Photorealistic and geometrically accurate environmental visualisations can be used in simulators, engineering project overviews, computer games and cinematic media. Hybrid Rendering is concerned with creating environments with these characteristics from limited sets of photographs and laser scans. The work ties in with the SceneStealer work being done at EdVEC, extending the simple geometric models produced by SceneStealer to include extensive surface detail derived from a laser scanner. SceneStealer allows photogrammetric reconstruction of a simple geometric model of an environment from a limited set of photographs of the environment. The photographs are then projected back onto the model using view-dependent texture mapping.

 

Fig 2 - skin.jpg

The Hybrid Rendering system takes as inputs a SceneStealer environment (Figure 'fac.jpg') plus laser scan data from the same environment (Figure 'skin.jpg'). The system improves the quality of the SceneStealer model greatly by registering the laser scan data with it.
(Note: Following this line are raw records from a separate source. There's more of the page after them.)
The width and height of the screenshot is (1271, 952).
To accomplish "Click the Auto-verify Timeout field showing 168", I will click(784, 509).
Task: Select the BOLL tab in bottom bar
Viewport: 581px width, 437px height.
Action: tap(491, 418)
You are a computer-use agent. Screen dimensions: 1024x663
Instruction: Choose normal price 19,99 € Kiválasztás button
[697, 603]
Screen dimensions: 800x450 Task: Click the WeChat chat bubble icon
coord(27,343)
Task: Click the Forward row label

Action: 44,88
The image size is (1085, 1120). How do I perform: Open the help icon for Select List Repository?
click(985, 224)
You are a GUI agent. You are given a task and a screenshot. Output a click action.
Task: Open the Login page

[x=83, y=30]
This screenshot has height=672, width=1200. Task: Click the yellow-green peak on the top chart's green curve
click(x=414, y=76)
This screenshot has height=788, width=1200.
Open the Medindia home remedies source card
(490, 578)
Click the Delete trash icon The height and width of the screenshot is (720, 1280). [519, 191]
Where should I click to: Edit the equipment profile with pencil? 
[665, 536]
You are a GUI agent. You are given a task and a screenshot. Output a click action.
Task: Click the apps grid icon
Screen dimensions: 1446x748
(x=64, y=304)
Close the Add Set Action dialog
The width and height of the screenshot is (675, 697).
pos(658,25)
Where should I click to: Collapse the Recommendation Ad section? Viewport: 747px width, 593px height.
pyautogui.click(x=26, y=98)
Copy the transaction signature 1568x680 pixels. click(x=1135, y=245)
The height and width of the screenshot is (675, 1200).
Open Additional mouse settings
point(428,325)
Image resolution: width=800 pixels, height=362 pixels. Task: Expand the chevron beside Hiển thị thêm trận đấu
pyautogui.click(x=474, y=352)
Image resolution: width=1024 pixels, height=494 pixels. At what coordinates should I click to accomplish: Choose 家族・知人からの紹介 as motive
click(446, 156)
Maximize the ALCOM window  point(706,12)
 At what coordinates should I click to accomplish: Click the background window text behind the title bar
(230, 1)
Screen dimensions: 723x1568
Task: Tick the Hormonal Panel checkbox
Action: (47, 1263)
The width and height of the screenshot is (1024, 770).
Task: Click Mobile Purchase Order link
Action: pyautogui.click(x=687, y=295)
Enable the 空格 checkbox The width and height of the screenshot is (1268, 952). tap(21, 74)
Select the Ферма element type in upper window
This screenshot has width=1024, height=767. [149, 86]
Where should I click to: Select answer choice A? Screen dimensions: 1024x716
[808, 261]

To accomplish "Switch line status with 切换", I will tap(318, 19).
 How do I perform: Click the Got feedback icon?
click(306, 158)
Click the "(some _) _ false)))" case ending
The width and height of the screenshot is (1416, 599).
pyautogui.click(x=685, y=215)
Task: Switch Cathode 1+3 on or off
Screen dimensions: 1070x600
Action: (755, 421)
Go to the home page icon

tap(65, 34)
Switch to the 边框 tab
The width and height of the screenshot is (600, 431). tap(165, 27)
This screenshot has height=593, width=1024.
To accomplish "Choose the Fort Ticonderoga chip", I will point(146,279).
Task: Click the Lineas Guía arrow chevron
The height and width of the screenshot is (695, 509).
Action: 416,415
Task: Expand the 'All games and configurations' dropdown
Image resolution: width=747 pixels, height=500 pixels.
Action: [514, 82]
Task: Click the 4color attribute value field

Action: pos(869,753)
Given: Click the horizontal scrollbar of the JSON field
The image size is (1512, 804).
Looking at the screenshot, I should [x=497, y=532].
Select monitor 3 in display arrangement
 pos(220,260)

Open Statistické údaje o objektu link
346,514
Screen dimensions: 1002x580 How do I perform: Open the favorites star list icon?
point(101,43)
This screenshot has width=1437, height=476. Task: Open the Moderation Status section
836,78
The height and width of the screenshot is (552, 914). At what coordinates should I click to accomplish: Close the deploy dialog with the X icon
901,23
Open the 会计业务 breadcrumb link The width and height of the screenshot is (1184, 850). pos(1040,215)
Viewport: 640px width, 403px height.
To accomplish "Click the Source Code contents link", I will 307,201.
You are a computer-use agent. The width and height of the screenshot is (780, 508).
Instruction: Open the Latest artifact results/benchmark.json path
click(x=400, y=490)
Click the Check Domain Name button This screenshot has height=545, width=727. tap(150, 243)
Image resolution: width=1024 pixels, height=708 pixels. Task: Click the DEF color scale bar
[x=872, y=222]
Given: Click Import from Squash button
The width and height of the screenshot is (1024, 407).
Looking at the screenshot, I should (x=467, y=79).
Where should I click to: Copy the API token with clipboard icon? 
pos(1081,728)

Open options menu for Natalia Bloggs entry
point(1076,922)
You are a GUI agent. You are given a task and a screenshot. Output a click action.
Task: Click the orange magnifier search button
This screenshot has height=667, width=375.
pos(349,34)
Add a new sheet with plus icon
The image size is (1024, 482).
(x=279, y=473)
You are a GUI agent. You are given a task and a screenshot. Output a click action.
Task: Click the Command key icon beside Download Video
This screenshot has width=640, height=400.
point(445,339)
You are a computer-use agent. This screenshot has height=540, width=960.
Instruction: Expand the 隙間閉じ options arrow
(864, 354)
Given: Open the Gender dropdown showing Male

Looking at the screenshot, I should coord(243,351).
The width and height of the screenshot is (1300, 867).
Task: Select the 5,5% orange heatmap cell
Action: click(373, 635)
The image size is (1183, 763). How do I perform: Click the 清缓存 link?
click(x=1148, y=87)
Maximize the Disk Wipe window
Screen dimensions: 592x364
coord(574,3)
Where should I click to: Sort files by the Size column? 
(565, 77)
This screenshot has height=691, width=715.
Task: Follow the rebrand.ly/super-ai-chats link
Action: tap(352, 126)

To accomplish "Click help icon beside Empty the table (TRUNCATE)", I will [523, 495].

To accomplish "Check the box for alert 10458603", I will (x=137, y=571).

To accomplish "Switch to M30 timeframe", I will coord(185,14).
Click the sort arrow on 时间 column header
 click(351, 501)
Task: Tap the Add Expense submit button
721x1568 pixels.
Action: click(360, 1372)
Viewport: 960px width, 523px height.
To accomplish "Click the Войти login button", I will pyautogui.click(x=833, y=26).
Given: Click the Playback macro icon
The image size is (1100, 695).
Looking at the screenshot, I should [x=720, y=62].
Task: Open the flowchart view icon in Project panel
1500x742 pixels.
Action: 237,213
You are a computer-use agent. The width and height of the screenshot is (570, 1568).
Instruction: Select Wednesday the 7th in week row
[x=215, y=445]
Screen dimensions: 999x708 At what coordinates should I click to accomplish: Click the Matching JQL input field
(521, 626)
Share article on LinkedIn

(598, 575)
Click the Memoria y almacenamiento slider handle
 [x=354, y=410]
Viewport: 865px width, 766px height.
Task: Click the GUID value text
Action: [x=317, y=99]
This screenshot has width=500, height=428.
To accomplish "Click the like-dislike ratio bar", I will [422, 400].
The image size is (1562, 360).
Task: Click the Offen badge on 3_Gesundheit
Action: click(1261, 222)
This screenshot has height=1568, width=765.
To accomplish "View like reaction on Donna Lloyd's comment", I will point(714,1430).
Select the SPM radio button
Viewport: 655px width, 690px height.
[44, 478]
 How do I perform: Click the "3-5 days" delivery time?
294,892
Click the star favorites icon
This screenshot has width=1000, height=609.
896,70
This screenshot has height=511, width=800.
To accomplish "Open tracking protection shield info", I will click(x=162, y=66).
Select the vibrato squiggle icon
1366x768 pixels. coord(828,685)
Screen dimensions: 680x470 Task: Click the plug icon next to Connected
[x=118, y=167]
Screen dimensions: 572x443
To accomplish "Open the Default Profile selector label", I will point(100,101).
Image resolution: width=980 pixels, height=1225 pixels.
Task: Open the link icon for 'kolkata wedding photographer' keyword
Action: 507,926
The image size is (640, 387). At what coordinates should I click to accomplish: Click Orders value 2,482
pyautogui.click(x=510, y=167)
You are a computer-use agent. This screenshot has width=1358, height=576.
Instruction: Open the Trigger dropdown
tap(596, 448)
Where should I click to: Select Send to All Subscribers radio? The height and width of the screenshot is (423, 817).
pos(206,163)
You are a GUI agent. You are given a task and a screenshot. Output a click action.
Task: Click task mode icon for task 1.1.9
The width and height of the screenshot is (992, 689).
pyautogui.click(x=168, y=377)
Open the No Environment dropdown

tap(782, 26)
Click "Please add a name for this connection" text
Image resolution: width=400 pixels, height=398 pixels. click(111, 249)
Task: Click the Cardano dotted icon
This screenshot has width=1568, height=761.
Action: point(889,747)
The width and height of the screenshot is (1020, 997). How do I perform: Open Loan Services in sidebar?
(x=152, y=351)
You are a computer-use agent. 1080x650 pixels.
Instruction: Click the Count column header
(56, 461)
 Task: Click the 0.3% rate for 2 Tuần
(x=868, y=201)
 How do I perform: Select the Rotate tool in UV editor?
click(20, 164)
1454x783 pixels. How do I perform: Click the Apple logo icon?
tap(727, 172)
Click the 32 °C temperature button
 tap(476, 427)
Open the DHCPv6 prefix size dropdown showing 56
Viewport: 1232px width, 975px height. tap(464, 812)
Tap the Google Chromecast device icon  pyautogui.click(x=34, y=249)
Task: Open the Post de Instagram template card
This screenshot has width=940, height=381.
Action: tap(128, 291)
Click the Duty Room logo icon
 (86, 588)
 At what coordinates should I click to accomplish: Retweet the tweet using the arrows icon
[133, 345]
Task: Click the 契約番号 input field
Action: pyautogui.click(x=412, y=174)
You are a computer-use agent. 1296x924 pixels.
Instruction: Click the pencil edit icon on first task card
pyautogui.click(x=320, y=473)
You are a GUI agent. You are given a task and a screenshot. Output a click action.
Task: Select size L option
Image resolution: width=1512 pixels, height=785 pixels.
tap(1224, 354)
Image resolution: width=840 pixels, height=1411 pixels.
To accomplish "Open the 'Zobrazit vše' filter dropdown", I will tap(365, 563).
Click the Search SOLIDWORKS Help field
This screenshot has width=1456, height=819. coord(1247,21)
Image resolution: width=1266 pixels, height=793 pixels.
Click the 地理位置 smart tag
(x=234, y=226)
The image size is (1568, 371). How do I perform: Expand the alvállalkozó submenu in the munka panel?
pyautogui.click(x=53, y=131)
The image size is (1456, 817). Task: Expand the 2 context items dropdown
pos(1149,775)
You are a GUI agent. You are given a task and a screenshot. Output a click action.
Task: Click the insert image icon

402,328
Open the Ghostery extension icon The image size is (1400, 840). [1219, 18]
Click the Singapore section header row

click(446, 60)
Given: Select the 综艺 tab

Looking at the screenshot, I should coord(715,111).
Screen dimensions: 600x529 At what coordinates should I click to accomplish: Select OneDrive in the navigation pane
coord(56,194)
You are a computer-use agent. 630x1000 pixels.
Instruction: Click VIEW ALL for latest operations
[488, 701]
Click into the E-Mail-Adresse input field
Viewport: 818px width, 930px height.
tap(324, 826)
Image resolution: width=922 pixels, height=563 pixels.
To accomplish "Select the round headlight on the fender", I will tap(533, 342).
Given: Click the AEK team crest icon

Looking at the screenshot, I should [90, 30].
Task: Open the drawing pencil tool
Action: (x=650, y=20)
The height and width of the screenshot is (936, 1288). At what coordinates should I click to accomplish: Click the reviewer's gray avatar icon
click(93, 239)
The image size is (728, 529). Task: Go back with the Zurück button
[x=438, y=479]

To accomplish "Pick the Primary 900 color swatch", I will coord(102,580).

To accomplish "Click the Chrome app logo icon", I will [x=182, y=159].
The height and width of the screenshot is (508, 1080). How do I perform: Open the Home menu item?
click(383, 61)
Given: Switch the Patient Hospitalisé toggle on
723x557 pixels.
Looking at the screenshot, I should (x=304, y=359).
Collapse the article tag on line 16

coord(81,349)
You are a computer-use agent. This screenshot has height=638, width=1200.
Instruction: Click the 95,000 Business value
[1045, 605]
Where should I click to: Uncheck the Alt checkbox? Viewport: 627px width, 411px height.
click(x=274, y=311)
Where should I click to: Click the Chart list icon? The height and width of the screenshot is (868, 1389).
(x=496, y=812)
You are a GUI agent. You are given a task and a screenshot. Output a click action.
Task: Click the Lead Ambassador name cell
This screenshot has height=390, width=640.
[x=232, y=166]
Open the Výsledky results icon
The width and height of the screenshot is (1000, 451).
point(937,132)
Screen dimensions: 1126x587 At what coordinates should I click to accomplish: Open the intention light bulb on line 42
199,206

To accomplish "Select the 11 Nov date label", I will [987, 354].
An approximate registration is computed from at least four point-correspondences between the simple model and the laser data and then this approximation is used as an initial guess for aligning the data sets accurately using the ICP algorithm. Concave regions of fine detail in the laser data may be obscured after registration by lying 'behind' SceneStealer polygons. A hole-cutting facility in the system enables these hidden details to be revealed (Figure 'plastic.jpg'). After registration the data can be exported into a suitable format for rendering as high quality ray-traced images and video ('churchHoles2.mpg'). The system can export the laser data as a point cloud of tiny spheres or as a polyhedral skin and can interpolate in texture mapping using special frequency-dependent interpolation(link to Watson, O'Brien & Wright 2002 paper) surface shaders.